──────── Information provided ────────
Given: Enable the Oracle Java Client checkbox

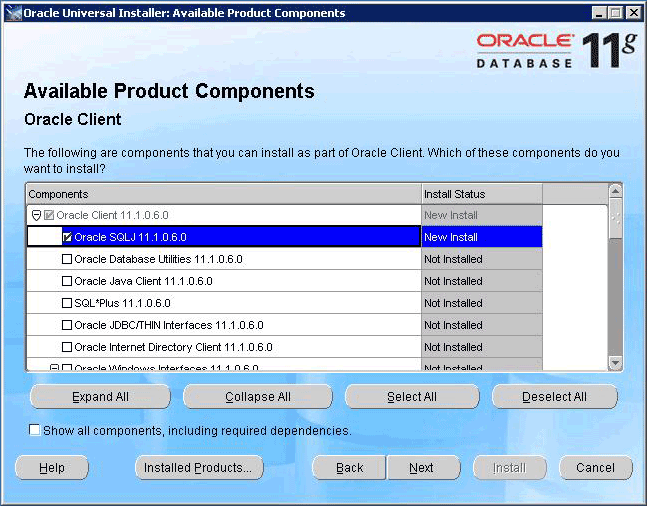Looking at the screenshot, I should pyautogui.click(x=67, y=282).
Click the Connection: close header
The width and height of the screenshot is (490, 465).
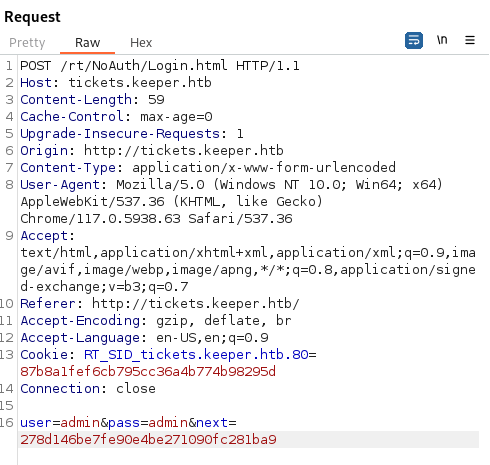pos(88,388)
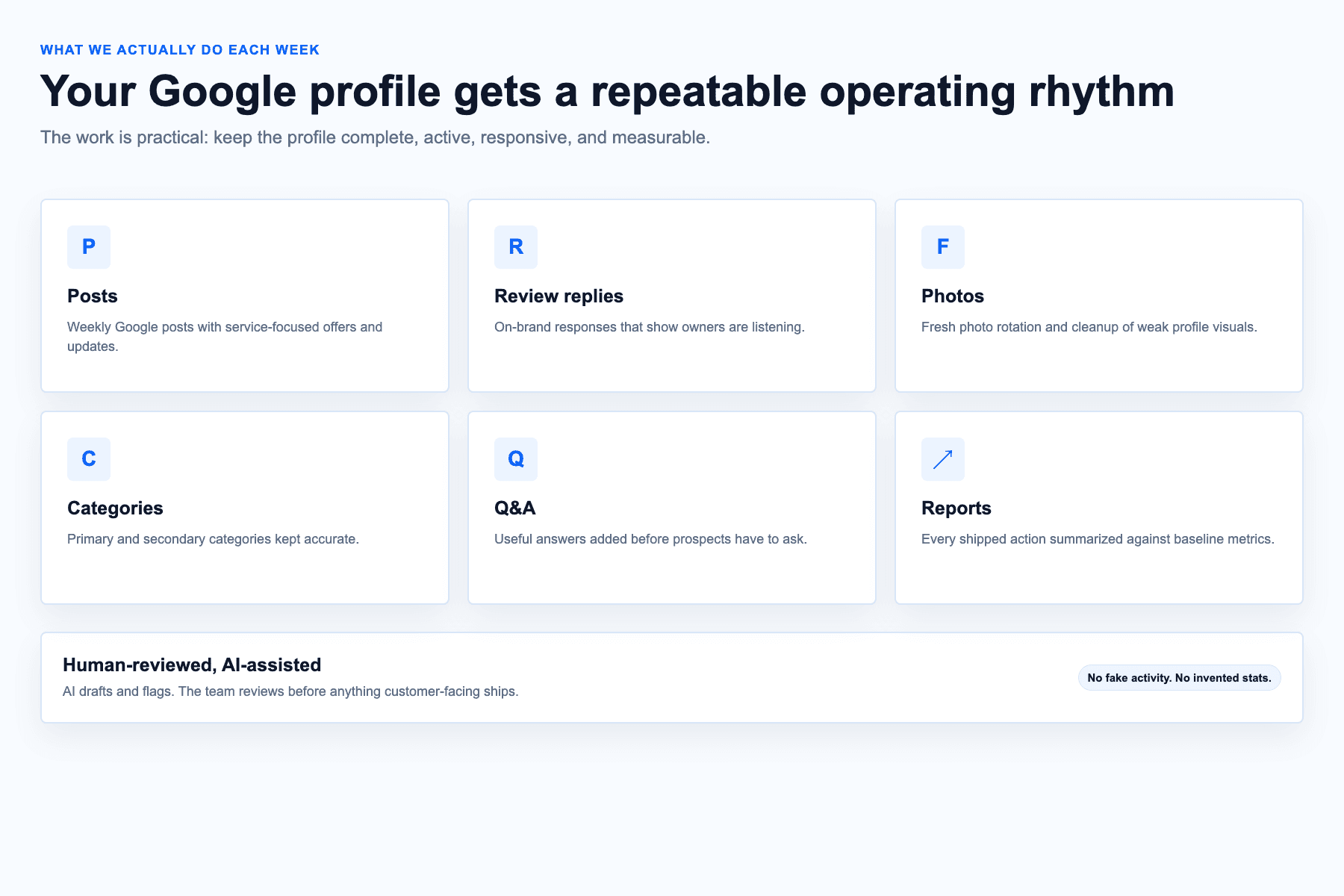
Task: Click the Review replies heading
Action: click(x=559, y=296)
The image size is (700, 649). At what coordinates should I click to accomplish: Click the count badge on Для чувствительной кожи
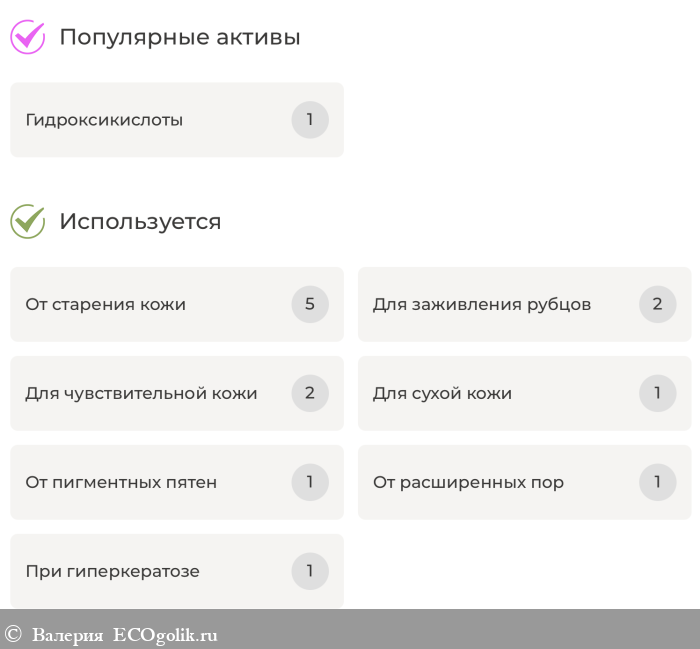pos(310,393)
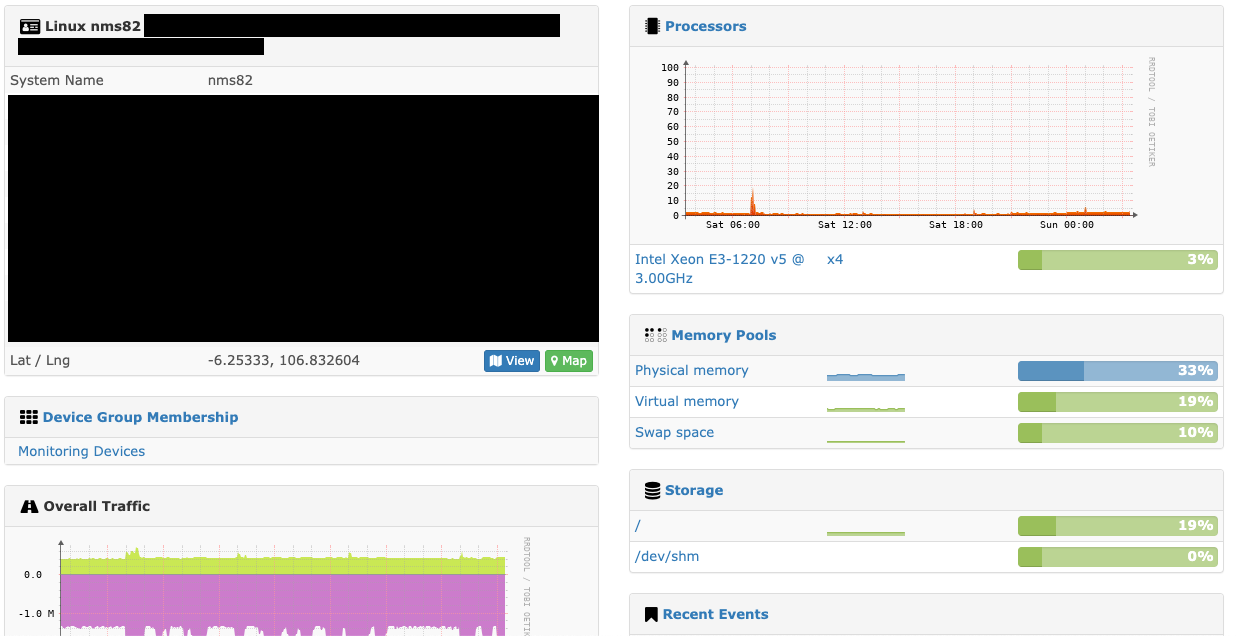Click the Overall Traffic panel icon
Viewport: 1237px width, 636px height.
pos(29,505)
────────
──────── Information provided ────────
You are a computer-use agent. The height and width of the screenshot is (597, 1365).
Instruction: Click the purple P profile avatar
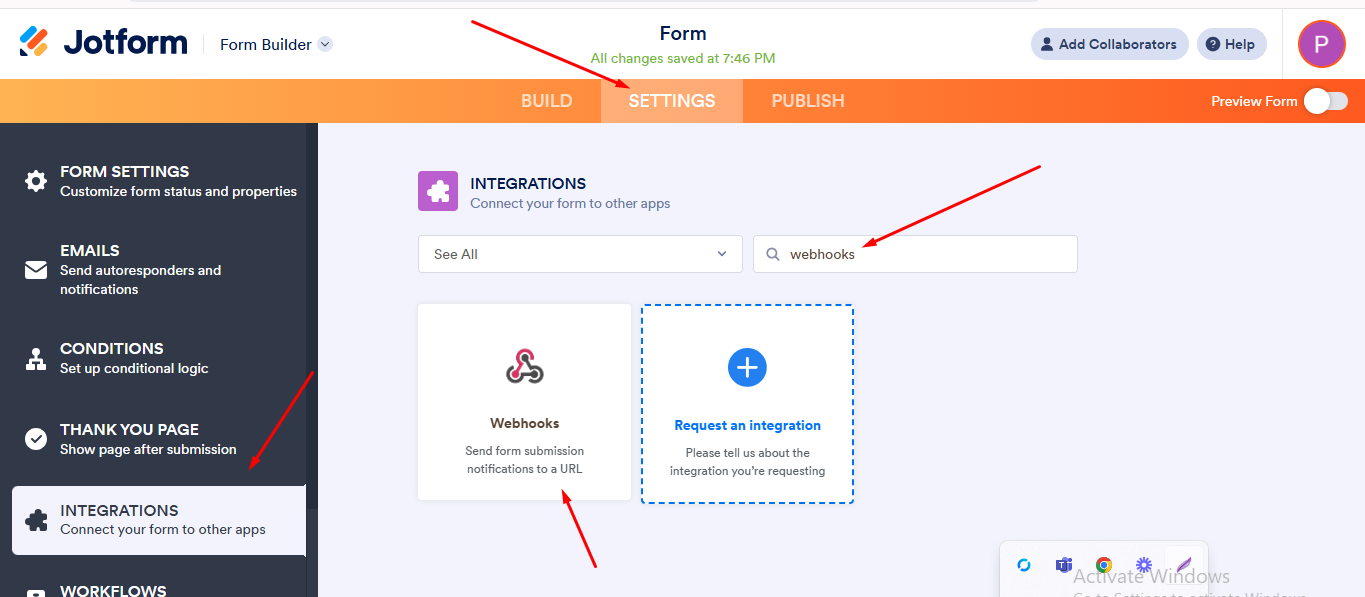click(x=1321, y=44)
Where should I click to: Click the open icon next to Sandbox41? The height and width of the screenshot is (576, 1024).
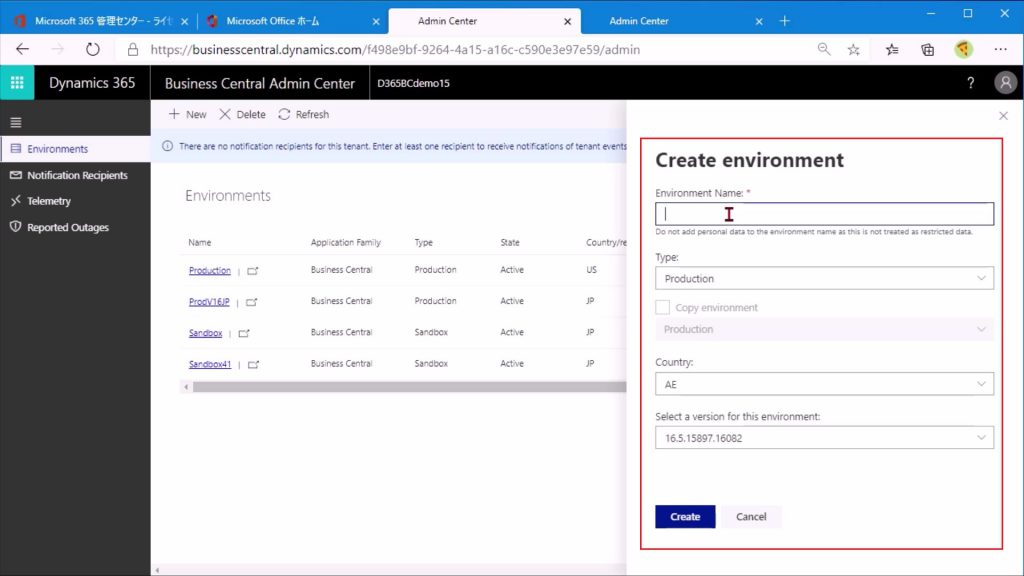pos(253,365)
────────
## Your assignment
Please output the lines above beginning at the line with "Given: Enable the Oracle Java Client checkbox" and ending after the line with "Click the Connection: close header", precisely as written and with no pictures.

## Response area
Given: Enable the Oracle Java Client checkbox

Looking at the screenshot, I should pyautogui.click(x=67, y=282).
Click the Connection: close header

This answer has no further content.